• **Consigne 1**
Répondez aux questions suivantes à partir de l'extrait de jugement sur la demande de résidence permanente pour considérations humanitaires :
(a) Quelle norme de contrôle s'applique à la décision de l'agent d'accorder ou non une dispense pour des motifs d'ordre humanitaire ?
(b) Quel paragraphe de la LIPR prévoit qu'une dispense des exigences de la loi peut être accordée pour des considérations d'ordre humanitaire ?
(c) Sous réserve de quel paragraphe le ministre agit-il selon cette disposition ?
• **Consigne 2**
Poursuivez l'extrait de jugement sur la demande de résidence permanente pour considérations humanitaires après sa dernière phrase.

• **Extrait fourni**
◇ ◇ ◇ ◇

V.                Question en litige

[19]           La présente cause soulève la question litigieuse suivante :

1.             L’agent de CIC a-t-il basé sa décision de rejeter la demande de résidence permanente pour considérations humanitaires sur des conclusions de fait erronées?

[20]           La norme de contrôle applicable à la décision de l’agent d’accorder ou non une dispense pour des motifs d’ordre humanitaire est celle de la décision raisonnable (Dunsmuir c Nouveau-Brunswick, [2008] 1 RCS 190, 2008 CSC 9 [Dunsmuir]; Baker c Canada (Ministre de la Citoyenneté et de l’Immigration), [1992] RCS 817).

VI.             Dispositions pertinentes

[21]           En l’espèce, le paragraphe 25(1) de la LIPR prévoit qu’une dispense des exigences de la loi peut être accordée pour des considérations d’ordre humanitaire :

Humanitarian and compassionate considerations —request of foreign national

Séjour pour motif d’ordre humanitaire à la demande de l’étranger

25 (1) Subject to subsection (1.2), the Minister must, on request of a foreign national in Canada who applies for permanent resident status and who is inadmissible —other than under section 34, 35 or 37 — or who does not meet the requirements of this Act, and may, on request of a foreign national outside Canada — other than a foreign national who is inadmissible under section 34, 35 or 37 — who applies for a permanent resident visa, examine the circumstances concerning the foreign national and may grant the foreign national permanent resident status or an exemption from any applicable criteria or obligations of this Act if the Minister is of the opinion that it is justified by humanitarian and compassionate considerations relating to the foreign national, taking into account the best interests of a child directly affected.

25 (1) Sous réserve du paragraphe (1.2), le ministre doit, sur demande d’un étranger se trouvant au Canada qui demande le statut de résident permanent et qui soit est interdit de territoire — sauf si c’est en raison d’un cas visé aux articles 34, 35 ou 37 —, soit ne se conforme pas à la présente loi, et peut, sur demande d’un étranger se trouvant hors du Canada — sauf s’il est interdit de territoire au titre des articles 34, 35 ou 37 — qui demande un visa de résident permanent, étudier le cas de cet étranger; il peut lui octroyer le statut de résident permanent ou lever tout ou partie des critères et obligations applicables, s’il estime que des considérations d’ordre humanitaire relatives à l’étranger le justifient, compte tenu de l’intérêt supérieur de l’enfant directement touché.

◇ ◇ ◇ ◇

• **Données**
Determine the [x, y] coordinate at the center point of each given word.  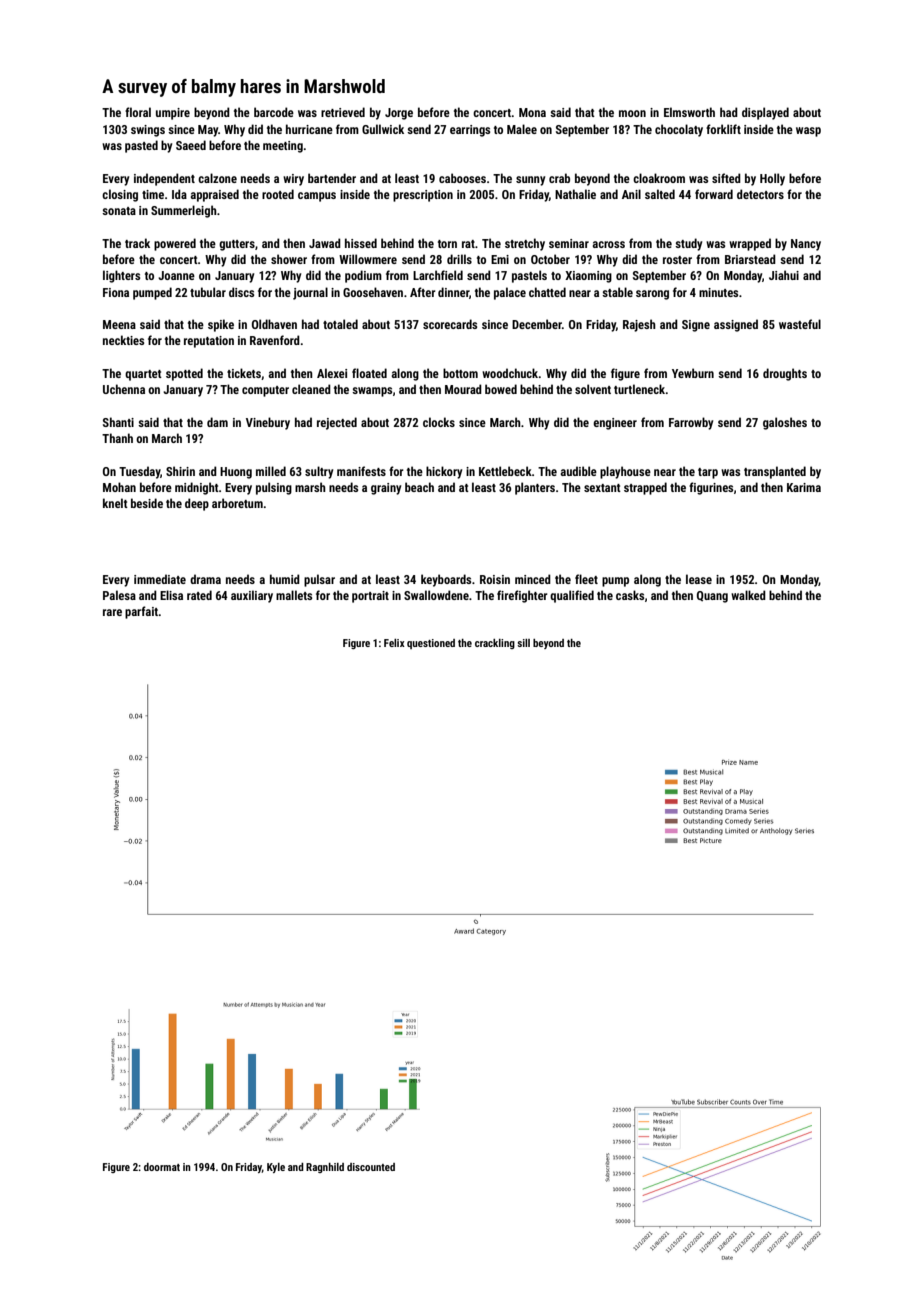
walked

◇ ◇ ◇ ◇

• **Réponse 1**
(a) Celle de la décision raisonnable.
(b) Le paragraphe 25(1).
(c) Le paragraphe (1.2).

• **Réponse 2**
VII.          Observations des parties

A.                Observations de la demanderesse

[22]           La demanderesse est d’avis que les conclusions sur lesquelles se base l’agent de CIC dans sa décision sont déraisonnables. Elle argue que l’agent a erré dans son analyse de plusieurs éléments au dossier.

[23]           La demanderesse soutient que l’agent n’a pas tenu compte de l’impact inhérent du départ de la demanderesse sur les enfants de ses sœurs, qui se trouveraient privés de son affection en tant que figure parentale.

[24]           La demanderesse soutient que l’agent n’a pas convenablement considéré ses antécédents d’emploi, n’y voyant pas une volonté d’intégration et d’autonomie financière.

[25]           La demanderesse souligne que l’agent a erré en considérant qu’elle avait des liens forts à l’extérieur du Canada en évoquant son fiancé vivant au Pérou et elle fait remarquer que c’est vers Haïti qu’elle serait renvoyée.

[26]           La demanderesse conteste la conclusion de l’agent selon laquelle son degré d’établissement serait plutôt faible au Canada. Elle réitère son implication comme bénévole au sein d’organismes communautaires.

[27]           Enfin, la demanderesse maintient que l’agent a erré dans son évaluation des ressources financières à sa disposition advenant son retour en Haïti. Il se serait fondé sur de la preuve désuète et aurait spéculé quant aux économies du père de la demanderesse, ne tenant pas compte de son vieil âge.

B.                 Observations du défendeur

[28]           Selon le défendeur, au contraire, la décision de l’agent est raisonnable.

[29]           Le défendeur soutient que l’agent a tenu compte de toute la preuve soumise et rappelle que l’appréciation de la preuve et la pondération des facteurs CH relèvent de la discrétion de l’agent. De même, le degré d’établissement est un facteur important, mais non pas déterminant.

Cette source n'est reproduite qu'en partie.